→ The task
Exclude the pictures and repeat all of the data exactly.

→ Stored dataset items
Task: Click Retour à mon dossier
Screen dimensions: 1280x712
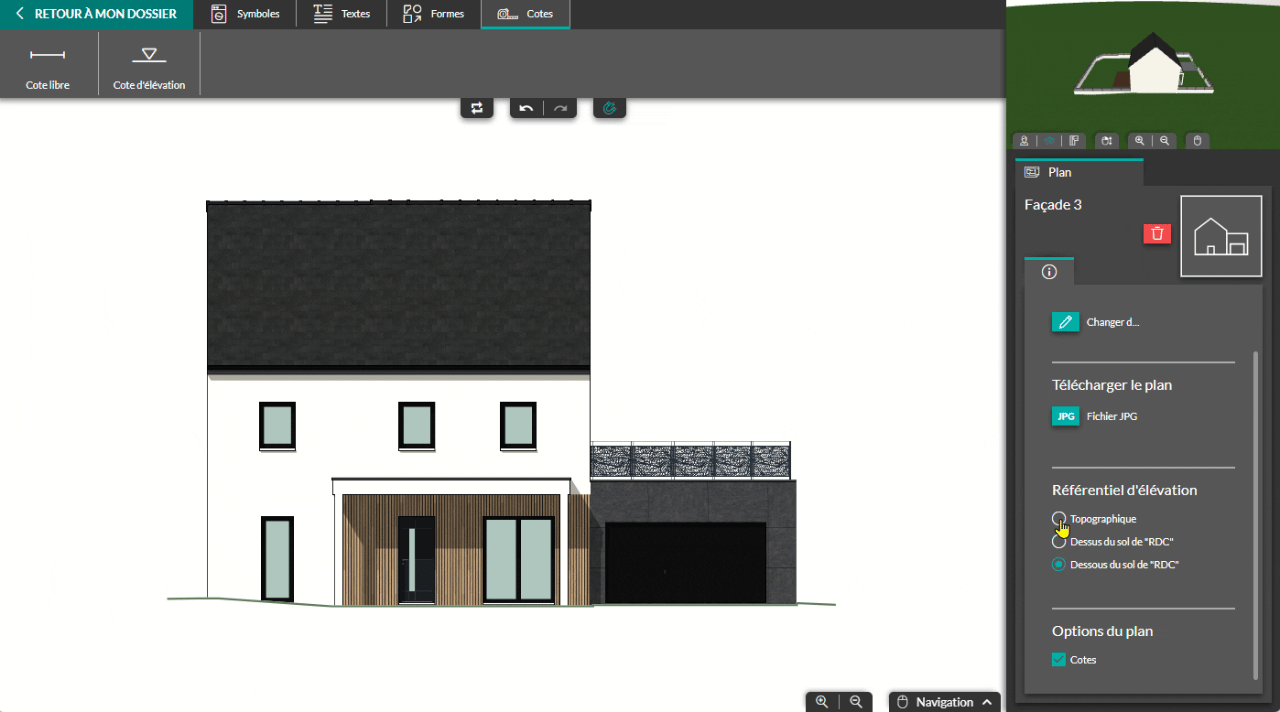Action: coord(96,14)
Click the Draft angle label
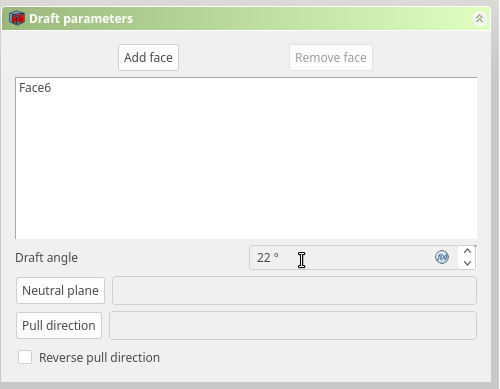The height and width of the screenshot is (389, 500). [x=46, y=257]
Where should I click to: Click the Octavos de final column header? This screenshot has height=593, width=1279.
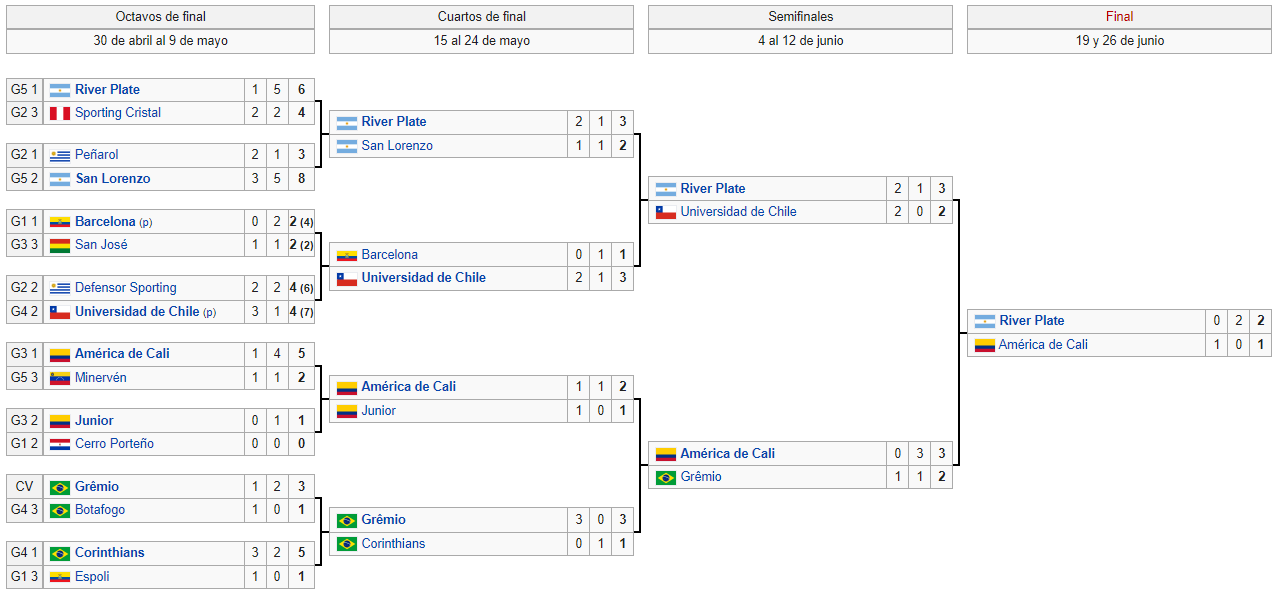tap(161, 17)
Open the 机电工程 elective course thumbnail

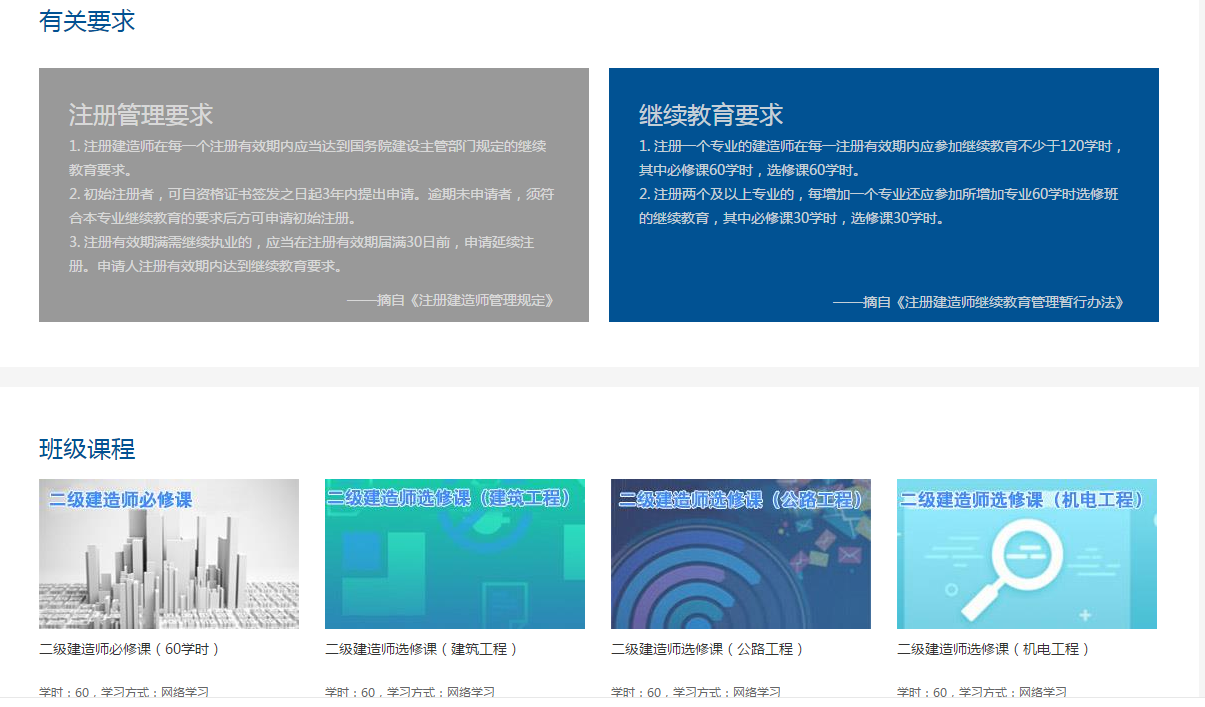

→ Exercise result
Task: Click Retour à mon dossier
Screen dimensions: 1280x712
Action: coord(96,14)
Click the Draft angle label
The height and width of the screenshot is (389, 500). [x=46, y=257]
Where should I click to: Click the Octavos de final column header? This screenshot has height=593, width=1279.
tap(161, 17)
Open the 机电工程 elective course thumbnail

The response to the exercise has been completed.